Repeat the stretch of entries below from the line with "[1 Star] (117, 750)" through the line with "Lovely Tamil Dubbed Tamilrockers Full Movie Review (696, 672)". Include both ends and add nothing.

**Stored data:**
******

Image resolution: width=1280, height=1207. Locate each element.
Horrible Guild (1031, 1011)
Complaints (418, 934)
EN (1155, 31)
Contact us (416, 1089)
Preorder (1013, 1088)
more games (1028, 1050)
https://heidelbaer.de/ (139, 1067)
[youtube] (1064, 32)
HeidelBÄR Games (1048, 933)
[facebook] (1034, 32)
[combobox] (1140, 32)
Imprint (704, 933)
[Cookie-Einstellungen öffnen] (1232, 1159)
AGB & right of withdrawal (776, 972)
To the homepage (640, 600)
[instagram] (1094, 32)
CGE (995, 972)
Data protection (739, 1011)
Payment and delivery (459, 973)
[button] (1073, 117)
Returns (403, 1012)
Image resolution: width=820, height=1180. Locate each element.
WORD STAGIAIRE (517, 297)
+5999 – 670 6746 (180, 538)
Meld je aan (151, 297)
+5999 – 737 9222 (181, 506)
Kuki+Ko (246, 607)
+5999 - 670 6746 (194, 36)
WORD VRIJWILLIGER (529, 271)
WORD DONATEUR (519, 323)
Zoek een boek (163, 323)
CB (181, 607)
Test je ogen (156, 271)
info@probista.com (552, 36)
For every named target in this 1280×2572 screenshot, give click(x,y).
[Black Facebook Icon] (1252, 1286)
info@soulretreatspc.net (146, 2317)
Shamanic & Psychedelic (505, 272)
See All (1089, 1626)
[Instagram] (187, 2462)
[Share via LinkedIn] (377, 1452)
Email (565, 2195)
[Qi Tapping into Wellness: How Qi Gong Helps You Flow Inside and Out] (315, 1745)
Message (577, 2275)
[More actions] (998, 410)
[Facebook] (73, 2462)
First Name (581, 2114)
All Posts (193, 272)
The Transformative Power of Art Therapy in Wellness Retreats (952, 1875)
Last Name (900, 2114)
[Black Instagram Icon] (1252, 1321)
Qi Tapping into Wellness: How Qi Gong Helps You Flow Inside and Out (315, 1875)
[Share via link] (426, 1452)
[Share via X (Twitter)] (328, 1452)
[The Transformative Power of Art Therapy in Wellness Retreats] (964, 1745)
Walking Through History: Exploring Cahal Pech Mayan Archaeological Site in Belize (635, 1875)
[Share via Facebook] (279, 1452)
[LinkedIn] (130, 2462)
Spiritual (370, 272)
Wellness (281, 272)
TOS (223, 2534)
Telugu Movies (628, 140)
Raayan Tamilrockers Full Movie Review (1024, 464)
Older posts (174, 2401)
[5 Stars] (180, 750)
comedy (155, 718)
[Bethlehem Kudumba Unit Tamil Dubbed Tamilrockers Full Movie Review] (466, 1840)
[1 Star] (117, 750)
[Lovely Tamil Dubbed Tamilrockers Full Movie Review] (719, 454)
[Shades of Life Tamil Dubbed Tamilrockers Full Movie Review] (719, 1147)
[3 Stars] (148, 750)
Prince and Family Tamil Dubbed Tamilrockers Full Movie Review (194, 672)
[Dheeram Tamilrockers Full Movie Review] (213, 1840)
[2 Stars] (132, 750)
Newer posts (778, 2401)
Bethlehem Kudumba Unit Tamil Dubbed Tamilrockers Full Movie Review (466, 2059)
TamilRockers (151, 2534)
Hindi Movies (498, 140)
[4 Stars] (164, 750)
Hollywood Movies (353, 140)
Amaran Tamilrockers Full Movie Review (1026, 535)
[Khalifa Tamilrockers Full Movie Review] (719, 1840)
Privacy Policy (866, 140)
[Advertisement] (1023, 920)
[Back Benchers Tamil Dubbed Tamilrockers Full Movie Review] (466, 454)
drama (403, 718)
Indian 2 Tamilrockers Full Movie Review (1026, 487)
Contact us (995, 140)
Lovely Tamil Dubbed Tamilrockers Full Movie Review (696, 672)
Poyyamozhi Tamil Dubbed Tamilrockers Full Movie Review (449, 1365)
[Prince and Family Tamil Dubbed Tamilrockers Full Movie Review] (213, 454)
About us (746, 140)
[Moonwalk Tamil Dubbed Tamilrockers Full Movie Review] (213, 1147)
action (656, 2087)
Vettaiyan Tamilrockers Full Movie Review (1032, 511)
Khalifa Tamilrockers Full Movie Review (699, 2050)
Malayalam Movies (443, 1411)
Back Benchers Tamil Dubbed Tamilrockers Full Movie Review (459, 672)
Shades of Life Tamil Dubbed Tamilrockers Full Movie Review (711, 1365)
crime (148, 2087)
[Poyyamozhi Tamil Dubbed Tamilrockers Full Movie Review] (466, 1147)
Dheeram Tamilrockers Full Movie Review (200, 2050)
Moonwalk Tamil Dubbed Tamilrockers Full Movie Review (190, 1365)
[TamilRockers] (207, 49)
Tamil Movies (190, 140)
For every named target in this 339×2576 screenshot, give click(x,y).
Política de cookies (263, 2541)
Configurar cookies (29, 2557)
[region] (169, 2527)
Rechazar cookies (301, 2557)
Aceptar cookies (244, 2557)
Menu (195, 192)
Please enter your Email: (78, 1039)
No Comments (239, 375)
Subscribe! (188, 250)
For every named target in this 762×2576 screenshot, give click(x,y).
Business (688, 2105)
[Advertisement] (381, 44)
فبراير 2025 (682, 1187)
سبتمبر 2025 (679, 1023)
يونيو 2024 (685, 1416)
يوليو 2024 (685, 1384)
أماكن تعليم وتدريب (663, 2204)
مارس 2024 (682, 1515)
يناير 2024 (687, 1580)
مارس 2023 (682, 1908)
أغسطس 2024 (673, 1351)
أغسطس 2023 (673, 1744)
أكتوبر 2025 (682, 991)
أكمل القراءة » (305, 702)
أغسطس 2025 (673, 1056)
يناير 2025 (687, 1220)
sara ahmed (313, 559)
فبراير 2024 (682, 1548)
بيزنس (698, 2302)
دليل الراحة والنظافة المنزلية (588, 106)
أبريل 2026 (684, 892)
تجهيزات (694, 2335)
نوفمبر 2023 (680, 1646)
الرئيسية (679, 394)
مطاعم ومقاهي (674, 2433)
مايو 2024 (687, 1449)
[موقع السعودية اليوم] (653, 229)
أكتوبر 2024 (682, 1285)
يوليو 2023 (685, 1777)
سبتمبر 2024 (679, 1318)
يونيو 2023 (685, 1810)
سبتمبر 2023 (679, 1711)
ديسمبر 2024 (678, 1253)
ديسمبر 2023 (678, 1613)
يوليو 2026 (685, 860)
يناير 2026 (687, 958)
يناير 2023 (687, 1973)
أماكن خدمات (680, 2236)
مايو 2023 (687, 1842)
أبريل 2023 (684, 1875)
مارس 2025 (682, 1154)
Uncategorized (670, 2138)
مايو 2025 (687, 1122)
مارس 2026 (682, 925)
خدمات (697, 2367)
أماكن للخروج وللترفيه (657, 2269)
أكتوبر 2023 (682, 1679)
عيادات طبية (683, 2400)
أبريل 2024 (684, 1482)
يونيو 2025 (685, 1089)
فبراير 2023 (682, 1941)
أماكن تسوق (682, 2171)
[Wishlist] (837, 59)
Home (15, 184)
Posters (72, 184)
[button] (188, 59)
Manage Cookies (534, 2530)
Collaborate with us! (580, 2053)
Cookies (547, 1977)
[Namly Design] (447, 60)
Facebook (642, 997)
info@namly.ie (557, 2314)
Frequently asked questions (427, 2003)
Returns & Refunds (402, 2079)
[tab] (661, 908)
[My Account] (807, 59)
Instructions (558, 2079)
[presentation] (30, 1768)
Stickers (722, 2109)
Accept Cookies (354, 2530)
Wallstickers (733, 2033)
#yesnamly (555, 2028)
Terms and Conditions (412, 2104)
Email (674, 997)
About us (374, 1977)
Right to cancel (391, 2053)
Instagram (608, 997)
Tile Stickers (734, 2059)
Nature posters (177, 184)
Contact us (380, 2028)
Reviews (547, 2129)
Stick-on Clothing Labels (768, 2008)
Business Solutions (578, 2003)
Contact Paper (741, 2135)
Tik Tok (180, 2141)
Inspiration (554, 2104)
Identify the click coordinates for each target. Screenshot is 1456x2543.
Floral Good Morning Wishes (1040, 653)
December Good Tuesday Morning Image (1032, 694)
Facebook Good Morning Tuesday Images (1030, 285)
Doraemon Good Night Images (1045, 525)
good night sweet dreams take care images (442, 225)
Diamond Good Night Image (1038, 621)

******

**EXERCISE RESPONSE:**
[1 Star] (117, 750)
[Lovely Tamil Dubbed Tamilrockers Full Movie Review] (719, 454)
[Shades of Life Tamil Dubbed Tamilrockers Full Movie Review] (719, 1147)
[3 Stars] (148, 750)
Prince and Family Tamil Dubbed Tamilrockers Full Movie Review (194, 672)
[Dheeram Tamilrockers Full Movie Review] (213, 1840)
[2 Stars] (132, 750)
Newer posts (778, 2401)
Bethlehem Kudumba Unit Tamil Dubbed Tamilrockers Full Movie Review (466, 2059)
TamilRockers (151, 2534)
Hindi Movies (498, 140)
[4 Stars] (164, 750)
Hollywood Movies (353, 140)
Amaran Tamilrockers Full Movie Review (1026, 535)
[Khalifa Tamilrockers Full Movie Review] (719, 1840)
Privacy Policy (866, 140)
[Advertisement] (1023, 920)
[Back Benchers Tamil Dubbed Tamilrockers Full Movie Review] (466, 454)
drama (403, 718)
Indian 2 Tamilrockers Full Movie Review (1026, 487)
Contact us (995, 140)
Lovely Tamil Dubbed Tamilrockers Full Movie Review (696, 672)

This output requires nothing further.